Dokumentauszug -
+++
Politik

Wohin soll’s gehen? Die EU muss jetzt entscheidende Zukunftsfragen klären. (Foto: Getty images/Honglouwawa)

30.05.2019

Schwieriger Aufbruch

Nach der Wahl des Europaparlaments: Was Europa jetzt dringend in Angriff nehmen muss

Nach der Europawahl sind die Mehrheiten im EU-Parlament neu gemischt. Auf die EU- Gremien warten große Herausforderungen. Ein Überblick.


Migration

Beim Megathema Migration hat die EU gewaltigen Handlungsbedarf. Zwar ist theoretisch vieles geregelt: Alle EU-Länder haben vergleichbare Asylverfahren, die von der Registrierung der Geflüchteten bis zur Entscheidung darüber reichen, ob die betreffende Person bleiben darf oder nicht. Praktisch regelt die Dublin-Verordnung, welches Land für das Asylverfahren von Neuankömmlingen zuständig ist – in der Regel ist es das Land, das der Geflüchtete zuerst betreten hat. Zu Recht sehen sich die Länder an den EU-Außengrenzen hier benachteiligt. Dublin muss deshalb dringend reformiert werden. Ein weiteres Problem, das der Lösung harrt, ist die solidarische Verteilung der Geflüchteten innerhalb Europas. Hier verweigern sich beispielsweise Polen, Tschechien oder Ungarn – ohne dass dies sanktioniert wird. Auch beim Thema Grenzschutz muss die EU handeln: Einzelne Staaten treffen nämlich eigenmächtige Grenzregelungen und verletzen damit den Schengener Grenzkodex.
+++
Angezeigte Informationen -
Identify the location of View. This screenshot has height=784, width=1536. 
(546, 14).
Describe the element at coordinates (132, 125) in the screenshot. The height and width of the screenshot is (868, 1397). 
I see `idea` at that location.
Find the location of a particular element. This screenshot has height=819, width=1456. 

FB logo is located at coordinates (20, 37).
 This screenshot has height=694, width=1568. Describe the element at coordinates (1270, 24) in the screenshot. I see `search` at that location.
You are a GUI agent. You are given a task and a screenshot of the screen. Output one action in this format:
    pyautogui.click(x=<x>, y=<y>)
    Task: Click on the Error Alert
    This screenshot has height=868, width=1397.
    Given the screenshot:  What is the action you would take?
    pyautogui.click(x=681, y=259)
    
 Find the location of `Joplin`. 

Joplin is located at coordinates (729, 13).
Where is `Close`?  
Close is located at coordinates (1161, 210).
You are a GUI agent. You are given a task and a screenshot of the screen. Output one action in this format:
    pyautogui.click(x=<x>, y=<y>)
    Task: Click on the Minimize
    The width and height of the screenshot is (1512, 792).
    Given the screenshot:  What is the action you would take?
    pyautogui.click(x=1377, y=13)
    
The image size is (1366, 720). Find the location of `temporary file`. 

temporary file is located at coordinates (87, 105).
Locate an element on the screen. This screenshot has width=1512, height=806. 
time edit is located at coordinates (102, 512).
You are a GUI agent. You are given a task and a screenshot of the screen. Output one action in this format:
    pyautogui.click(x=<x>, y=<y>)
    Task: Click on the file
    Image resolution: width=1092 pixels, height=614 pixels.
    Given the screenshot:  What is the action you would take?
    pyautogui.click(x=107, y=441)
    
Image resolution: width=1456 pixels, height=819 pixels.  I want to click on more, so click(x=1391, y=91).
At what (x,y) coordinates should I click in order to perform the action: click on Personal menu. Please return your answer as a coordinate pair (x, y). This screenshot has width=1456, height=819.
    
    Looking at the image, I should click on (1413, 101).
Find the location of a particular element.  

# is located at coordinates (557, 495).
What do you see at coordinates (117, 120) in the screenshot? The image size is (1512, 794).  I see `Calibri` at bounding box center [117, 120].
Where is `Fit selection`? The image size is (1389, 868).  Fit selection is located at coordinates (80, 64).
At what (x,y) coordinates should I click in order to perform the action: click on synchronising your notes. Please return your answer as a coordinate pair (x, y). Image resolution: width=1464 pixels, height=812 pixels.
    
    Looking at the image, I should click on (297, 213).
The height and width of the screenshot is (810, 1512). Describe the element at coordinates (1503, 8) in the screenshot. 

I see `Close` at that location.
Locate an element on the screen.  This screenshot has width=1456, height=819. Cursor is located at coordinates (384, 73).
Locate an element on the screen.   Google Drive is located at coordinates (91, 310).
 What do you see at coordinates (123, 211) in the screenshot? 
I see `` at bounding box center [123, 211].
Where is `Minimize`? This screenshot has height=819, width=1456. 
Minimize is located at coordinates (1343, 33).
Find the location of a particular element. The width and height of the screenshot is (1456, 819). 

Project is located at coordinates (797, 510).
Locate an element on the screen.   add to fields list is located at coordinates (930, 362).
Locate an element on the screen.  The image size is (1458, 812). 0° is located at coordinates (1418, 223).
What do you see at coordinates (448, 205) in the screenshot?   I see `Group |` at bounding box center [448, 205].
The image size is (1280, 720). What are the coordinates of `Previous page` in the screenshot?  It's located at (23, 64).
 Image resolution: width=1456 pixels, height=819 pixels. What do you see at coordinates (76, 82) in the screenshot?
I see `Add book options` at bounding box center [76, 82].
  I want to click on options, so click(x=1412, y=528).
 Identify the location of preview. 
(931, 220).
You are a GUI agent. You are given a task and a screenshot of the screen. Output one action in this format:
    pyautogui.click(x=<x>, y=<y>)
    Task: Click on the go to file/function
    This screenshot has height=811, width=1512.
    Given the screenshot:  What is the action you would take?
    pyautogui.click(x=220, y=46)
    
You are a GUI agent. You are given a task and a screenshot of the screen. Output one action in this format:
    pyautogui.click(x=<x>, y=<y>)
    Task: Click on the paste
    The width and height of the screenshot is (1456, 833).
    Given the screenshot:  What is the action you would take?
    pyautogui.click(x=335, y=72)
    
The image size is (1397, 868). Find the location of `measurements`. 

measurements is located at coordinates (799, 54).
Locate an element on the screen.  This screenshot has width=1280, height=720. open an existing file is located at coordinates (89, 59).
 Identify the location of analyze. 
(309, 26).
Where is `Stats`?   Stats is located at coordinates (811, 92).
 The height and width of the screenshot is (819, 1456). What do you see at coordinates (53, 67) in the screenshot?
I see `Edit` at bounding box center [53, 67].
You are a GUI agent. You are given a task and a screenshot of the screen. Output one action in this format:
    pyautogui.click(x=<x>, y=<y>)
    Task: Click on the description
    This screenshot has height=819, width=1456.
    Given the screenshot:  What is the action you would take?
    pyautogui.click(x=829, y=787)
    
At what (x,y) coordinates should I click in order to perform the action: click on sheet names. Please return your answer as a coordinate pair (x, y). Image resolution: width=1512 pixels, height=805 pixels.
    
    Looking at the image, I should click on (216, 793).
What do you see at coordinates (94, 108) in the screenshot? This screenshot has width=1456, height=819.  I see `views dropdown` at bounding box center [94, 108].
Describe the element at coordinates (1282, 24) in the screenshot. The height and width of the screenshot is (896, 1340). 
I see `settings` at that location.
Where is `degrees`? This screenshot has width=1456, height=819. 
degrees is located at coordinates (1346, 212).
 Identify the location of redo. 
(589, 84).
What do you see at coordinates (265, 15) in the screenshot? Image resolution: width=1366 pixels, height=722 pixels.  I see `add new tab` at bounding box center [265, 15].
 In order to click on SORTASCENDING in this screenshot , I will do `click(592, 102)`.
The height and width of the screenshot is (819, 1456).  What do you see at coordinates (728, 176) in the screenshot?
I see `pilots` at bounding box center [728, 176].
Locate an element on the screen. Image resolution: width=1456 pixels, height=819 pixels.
+++
Aufgabenstellung -
1. Nennen Sie alle Staaten, die im Artikel über die Europawahl namentlich aufgeführt werden.
2. Geben Sie aus dem Artikel über die Europawahl die Passage wortgetreu wieder, die mit „Wohin soll’s gehen?“ beginnt und mit „Herausforderungen. Ein Überblick.“ endet.
3. Führen Sie den Artikel über die Europawahl im Anschluss an seinen letzten Satz weiter.

Lösungen je Aufgabe -
1. Polen, Tschechien, Ungarn

2.
Wohin soll’s gehen? Die EU muss jetzt entscheidende Zukunftsfragen klären. (Foto: Getty images/Honglouwawa)

30.05.2019

Schwieriger Aufbruch

Nach der Wahl des Europaparlaments: Was Europa jetzt dringend in Angriff nehmen muss

Nach der Europawahl sind die Mehrheiten im EU-Parlament neu gemischt. Auf die EU- Gremien warten große Herausforderungen. Ein Überblick.

3.
Landwirtschaft

Die aktuellen Grundsätze der EU-Agrarpolitik gelten nur bis zum Jahr 2020. Nötig ist eine Neufassung, die festlegt, wohin sich die Landwirtschaft in Europa entwickeln soll, wofür die Landwirte also Geld bekommen sollen. Vieles ist hier möglich: Die EU legt die Standards für die Nutztierhaltung fest, schreibt den Bauern vor, wie und mit welchen Pflanzenschutzmitteln sie düngen dürfen. Die EU könnte also höhere Standards für die Tierhaltung verlangen, insgesamt dafür sorgen, dass europäische Bauern ökologischer wirtschaften. Möglich wäre auch, Geld dafür bereitzustellen, dass Bauern mithelfen, Klimaziele einzuhalten oder sich beim Gewässerschutz anstrengen.

Pflanzenschutz
Dringend nötig sind reformierte Verfahren bei der Zulassung von Pestiziden. Hier hakt es gewaltig. Die Industrie, das wird immer wieder zu Recht beklagt, besitzt zu viel Einfluss, wenn es um die Zulassung der riskanten Stoffe geht. Derzeit läuft es so: Will ein Hersteller in der EU ein neues Pflanzenschutzmittel auf den Markt bringen, muss er Studien über die Auswirkungen des Mittels in Auftrag geben. Die EU-Kommission beauftragt dann einen Mitgliedsstaat, den Zulassungsantrag zu prüfen. Verantwortlich für die Risikoeinschätzung auf Grundlage der nationalen Behörden ist letztlich die Europäische Behörde für Lebensmittelsicherheit EFSA. Wissenschaftsjournalisten haben indes herausgefunden, dass die EFSA vielfach nicht einschreitet, wenn Behörden die Risikoeinschätzungen der Hersteller stellenweise einfach übernehmen. Für die Firmen ist das super, für die Verbraucher nicht. Ist ein Wirkstoff einmal auf dem Markt, bleibt er es viele Jahre, ehe er erneut geprüft wird. Das EU-Parlament hat bereits ein transparentes Verfahren bei der Zulassung von Pflanzenschutzmitteln gefordert. Bleibt zu hoffen, dass das EU-Parlament dabei mitreden darf. Die EU-Kommission müsste das befürworten.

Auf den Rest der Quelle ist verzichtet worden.